THE REQUEST ->
Take the part that opens with the line containing "This screenshot has height=220, width=294." and closes with the line containing "Looking at the screenshot, I should (x=362, y=388).", and write those lines out again with "reactions" changed to "responses" and nothing else altered.

SUPPLIED DATA ->
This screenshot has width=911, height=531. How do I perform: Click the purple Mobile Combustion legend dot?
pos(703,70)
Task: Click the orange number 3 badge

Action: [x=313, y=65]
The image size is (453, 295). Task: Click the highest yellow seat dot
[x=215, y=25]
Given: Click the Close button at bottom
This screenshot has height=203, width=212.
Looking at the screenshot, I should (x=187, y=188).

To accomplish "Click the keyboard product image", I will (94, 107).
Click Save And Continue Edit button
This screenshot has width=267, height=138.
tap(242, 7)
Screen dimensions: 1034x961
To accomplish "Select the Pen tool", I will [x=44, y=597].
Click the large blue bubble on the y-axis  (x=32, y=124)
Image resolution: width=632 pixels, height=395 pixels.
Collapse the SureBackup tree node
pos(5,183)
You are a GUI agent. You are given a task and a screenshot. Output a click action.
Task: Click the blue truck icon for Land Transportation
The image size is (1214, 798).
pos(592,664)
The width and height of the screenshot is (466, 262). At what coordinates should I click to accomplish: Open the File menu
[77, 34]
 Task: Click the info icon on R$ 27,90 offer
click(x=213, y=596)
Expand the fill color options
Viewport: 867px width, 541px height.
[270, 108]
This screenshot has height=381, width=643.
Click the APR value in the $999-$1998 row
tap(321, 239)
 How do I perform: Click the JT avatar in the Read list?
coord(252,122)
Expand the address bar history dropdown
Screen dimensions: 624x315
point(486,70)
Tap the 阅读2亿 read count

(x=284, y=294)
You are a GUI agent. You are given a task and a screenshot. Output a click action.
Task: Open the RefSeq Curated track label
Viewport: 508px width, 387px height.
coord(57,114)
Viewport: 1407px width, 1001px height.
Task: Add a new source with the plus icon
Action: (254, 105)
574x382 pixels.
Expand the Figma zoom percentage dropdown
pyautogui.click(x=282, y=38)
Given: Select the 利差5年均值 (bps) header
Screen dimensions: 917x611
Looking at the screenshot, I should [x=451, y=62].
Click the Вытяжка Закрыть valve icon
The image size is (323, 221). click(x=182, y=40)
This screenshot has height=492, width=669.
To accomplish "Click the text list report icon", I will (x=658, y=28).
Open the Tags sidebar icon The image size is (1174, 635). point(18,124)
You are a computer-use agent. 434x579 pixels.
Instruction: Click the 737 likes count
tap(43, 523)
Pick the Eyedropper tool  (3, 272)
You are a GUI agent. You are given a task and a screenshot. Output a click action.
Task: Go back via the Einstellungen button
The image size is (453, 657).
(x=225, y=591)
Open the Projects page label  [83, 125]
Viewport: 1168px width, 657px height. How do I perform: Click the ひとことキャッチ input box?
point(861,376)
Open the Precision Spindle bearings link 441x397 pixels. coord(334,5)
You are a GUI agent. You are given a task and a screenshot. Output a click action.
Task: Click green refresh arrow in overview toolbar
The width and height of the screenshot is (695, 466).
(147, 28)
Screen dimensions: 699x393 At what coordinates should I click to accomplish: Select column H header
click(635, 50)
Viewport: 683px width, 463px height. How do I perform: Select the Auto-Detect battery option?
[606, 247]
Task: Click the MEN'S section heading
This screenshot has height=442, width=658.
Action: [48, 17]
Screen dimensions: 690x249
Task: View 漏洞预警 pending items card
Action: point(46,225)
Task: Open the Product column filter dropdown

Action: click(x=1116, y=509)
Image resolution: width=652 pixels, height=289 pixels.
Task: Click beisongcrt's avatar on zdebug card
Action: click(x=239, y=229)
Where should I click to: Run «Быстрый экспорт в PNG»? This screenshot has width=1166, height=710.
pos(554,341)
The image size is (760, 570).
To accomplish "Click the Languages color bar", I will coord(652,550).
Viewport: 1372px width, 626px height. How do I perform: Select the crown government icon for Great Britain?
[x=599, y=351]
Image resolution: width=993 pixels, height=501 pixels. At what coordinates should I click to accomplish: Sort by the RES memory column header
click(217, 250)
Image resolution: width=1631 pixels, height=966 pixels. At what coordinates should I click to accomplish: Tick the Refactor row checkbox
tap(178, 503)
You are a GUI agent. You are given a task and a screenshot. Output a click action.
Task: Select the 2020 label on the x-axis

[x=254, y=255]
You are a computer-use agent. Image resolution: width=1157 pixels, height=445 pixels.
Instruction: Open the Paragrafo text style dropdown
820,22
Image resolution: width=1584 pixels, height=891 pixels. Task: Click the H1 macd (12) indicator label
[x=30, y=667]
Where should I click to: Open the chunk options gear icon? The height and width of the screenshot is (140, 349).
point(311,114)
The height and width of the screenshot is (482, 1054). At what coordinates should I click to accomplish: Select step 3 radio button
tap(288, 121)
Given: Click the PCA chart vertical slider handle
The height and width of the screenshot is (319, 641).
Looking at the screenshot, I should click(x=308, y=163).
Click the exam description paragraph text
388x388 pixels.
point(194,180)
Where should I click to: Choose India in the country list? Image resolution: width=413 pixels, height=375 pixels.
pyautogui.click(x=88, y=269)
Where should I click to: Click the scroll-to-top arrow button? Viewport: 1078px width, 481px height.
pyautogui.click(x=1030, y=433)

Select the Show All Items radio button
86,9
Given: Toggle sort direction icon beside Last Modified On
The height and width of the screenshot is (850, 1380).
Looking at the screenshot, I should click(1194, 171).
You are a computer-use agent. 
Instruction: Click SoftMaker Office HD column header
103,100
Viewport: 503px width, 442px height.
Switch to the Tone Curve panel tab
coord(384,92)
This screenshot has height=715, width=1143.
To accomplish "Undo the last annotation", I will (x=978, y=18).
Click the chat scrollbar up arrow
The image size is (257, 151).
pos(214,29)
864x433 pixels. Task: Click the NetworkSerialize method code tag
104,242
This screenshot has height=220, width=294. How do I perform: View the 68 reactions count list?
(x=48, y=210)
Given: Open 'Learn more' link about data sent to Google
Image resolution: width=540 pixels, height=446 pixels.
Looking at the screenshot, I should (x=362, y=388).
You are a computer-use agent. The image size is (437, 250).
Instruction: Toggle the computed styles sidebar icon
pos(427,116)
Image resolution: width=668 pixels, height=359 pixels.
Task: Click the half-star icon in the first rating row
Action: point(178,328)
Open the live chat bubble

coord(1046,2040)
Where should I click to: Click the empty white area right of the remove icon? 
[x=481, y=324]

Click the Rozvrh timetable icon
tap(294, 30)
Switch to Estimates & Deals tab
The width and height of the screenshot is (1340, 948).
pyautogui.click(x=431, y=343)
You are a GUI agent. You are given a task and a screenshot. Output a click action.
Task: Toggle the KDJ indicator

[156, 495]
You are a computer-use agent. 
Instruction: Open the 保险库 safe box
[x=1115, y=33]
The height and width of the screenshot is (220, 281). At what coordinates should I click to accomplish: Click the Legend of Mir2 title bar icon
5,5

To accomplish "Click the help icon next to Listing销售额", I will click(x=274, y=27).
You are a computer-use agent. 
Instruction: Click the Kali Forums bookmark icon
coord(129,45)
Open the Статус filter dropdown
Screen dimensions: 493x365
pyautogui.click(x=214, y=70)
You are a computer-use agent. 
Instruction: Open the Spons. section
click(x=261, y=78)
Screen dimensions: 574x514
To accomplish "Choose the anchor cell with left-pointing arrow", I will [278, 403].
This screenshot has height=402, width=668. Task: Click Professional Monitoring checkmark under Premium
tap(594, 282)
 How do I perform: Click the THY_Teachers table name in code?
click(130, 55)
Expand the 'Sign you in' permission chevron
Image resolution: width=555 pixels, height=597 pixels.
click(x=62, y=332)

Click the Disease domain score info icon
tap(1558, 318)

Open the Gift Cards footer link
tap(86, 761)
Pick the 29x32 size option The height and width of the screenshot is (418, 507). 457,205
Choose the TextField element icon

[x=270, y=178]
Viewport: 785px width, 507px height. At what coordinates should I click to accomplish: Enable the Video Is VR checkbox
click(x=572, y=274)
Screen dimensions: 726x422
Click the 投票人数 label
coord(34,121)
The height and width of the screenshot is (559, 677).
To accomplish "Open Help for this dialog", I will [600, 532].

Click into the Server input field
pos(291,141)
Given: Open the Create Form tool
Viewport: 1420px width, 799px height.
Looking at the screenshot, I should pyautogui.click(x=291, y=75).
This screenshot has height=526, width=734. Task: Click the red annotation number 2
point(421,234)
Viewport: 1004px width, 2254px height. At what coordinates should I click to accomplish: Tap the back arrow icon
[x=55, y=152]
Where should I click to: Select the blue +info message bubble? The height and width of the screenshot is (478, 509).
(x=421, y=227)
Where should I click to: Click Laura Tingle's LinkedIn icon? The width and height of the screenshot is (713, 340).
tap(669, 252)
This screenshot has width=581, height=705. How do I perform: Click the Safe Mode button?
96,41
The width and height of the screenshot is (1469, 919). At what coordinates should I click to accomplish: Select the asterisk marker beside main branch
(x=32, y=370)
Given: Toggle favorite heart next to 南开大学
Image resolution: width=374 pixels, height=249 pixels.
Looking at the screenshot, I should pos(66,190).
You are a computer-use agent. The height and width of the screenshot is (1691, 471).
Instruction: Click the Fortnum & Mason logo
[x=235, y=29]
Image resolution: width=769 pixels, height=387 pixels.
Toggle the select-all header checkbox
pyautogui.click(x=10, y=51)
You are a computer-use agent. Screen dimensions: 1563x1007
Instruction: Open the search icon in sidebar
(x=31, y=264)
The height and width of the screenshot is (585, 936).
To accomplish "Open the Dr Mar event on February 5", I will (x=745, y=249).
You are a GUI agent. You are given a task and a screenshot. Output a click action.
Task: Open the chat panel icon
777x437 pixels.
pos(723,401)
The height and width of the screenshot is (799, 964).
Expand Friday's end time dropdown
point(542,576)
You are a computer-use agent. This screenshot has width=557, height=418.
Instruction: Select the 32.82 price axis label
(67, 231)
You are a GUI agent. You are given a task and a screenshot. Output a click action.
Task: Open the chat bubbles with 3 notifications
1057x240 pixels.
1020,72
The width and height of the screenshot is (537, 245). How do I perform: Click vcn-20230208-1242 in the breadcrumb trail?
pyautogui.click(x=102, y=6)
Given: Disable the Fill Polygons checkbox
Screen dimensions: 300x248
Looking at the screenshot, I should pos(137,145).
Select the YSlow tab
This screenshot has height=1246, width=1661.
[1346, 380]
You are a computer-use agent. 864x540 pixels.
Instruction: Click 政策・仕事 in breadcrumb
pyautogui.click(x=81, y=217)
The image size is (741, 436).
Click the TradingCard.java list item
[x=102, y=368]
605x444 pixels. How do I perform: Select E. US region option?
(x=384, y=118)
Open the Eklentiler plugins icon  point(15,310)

EXERCISE ANSWER ->
This screenshot has height=220, width=294. How do I perform: View the 68 responses count list?
(x=48, y=210)
Given: Open 'Learn more' link about data sent to Google
Image resolution: width=540 pixels, height=446 pixels.
Looking at the screenshot, I should (x=362, y=388).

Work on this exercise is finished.